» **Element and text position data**
========

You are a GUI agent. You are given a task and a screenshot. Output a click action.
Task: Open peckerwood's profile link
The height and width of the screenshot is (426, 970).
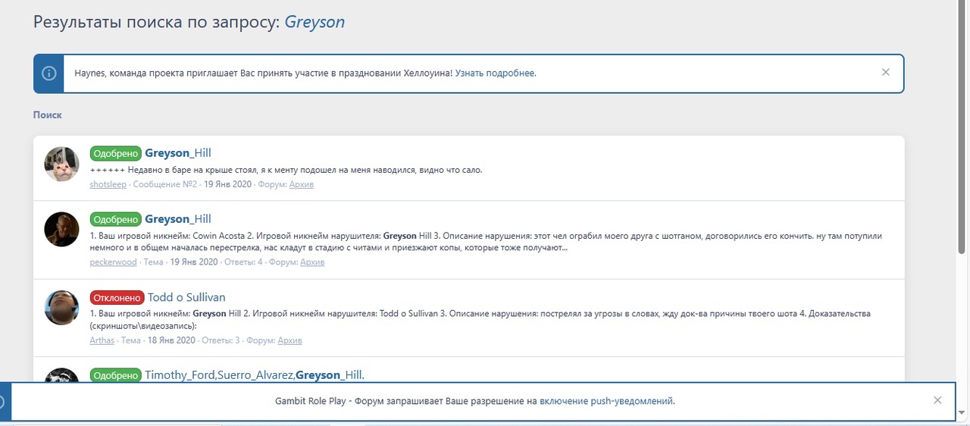(x=113, y=262)
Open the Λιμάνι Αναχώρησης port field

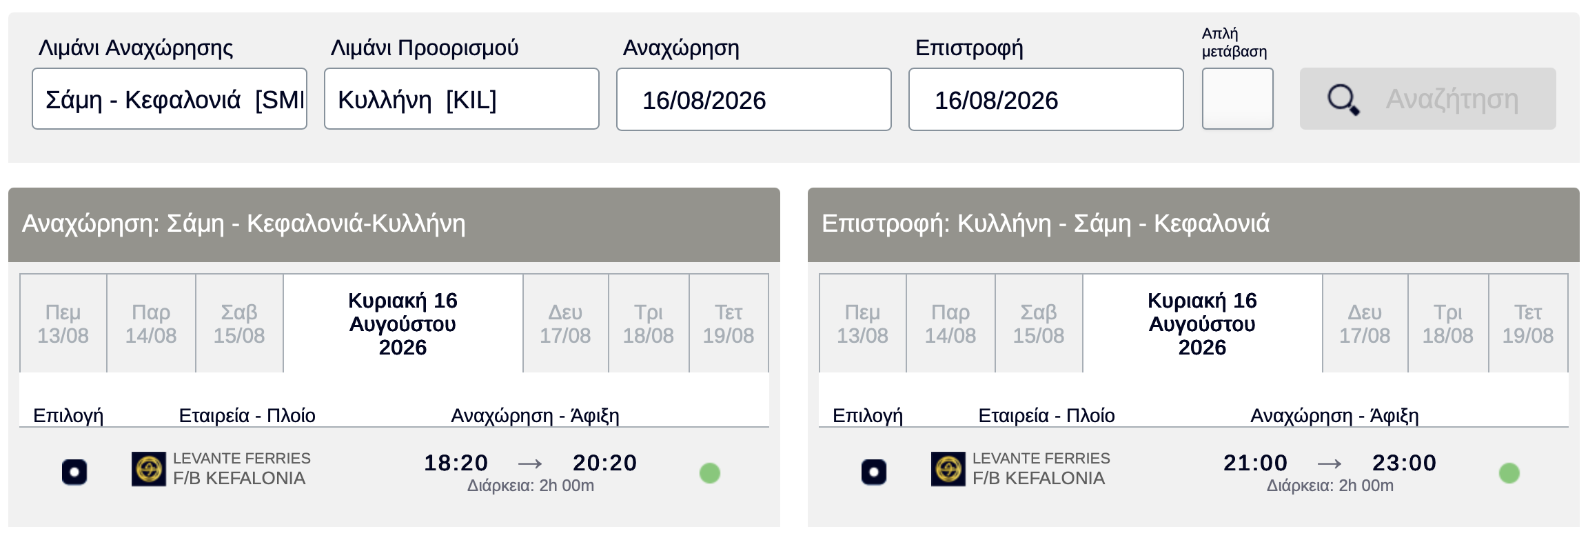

========

» **What to produce**
Copy the listing above line for line, leaving out the pictures.

» **Task answer**
You are a GUI agent. You are given a task and a screenshot. Output a click action.
Task: Open peckerwood's profile link
The height and width of the screenshot is (426, 970).
(x=113, y=262)
Open the Λιμάνι Αναχώρησης port field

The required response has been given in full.